GIVEN EXERCISE:
Return everything in the band memoir below from "We had one more" down to "at the time.", copied word for word.

TEXT TO READ:
══════════════════════════════

Heartfeeder Plus 4
HEARFEEDER plus four – “LITTLE RISING”
We had one more go at the singles market before Pauline and I left the band, in the spring of ’74. By that time, we were both burned out, mainly because we’d made the fatal mistake of moving to a cottage in the Buckinghamshire village of Steeple Claydon, while the rest of the band, and the roadies, had remained in London. I say fatal, but that’s not how it looked at the time.
The village was idyllic, and still very unspoiled because the railway line had been cut in the 60’s by the infamous Dr Beeching, so it still had the feel of a lived in community, rather than just another commuter hub. But somewhere along the line, I had been persuaded to trade our personal driver for a new bass rig, and I was now driving the band to and from gigs. So, Pauline and I would set off from Steeple Claydon late afternoon, drive to Walthamstow, pick the guys up, drive to, say, Liverpool, then after the gig, head back to London, then out to Bucks, arriving around four or five in the morning, to find our nanny Kim had commandeered our bed and we were relegated to the camp bed in the lounge. A year of this and I was badly burned toast.

══════════════════════════════

RECORDED DATA:

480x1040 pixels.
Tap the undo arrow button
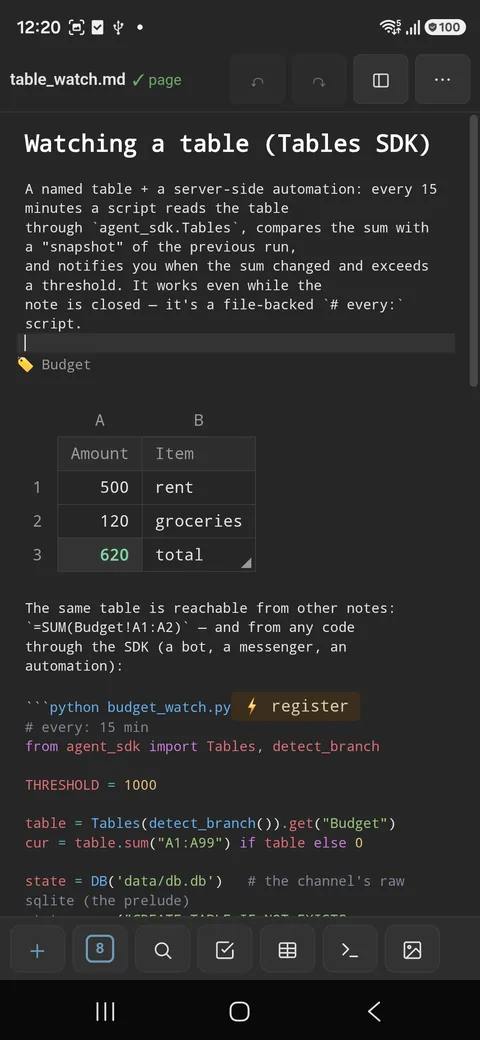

══════════════════════════════

FINISHED TASK:
We had one more go at the singles market before Pauline and I left the band, in the spring of ’74. By that time, we were both burned out, mainly because we’d made the fatal mistake of moving to a cottage in the Buckinghamshire village of Steeple Claydon, while the rest of the band, and the roadies, had remained in London. I say fatal, but that’s not how it looked at the time.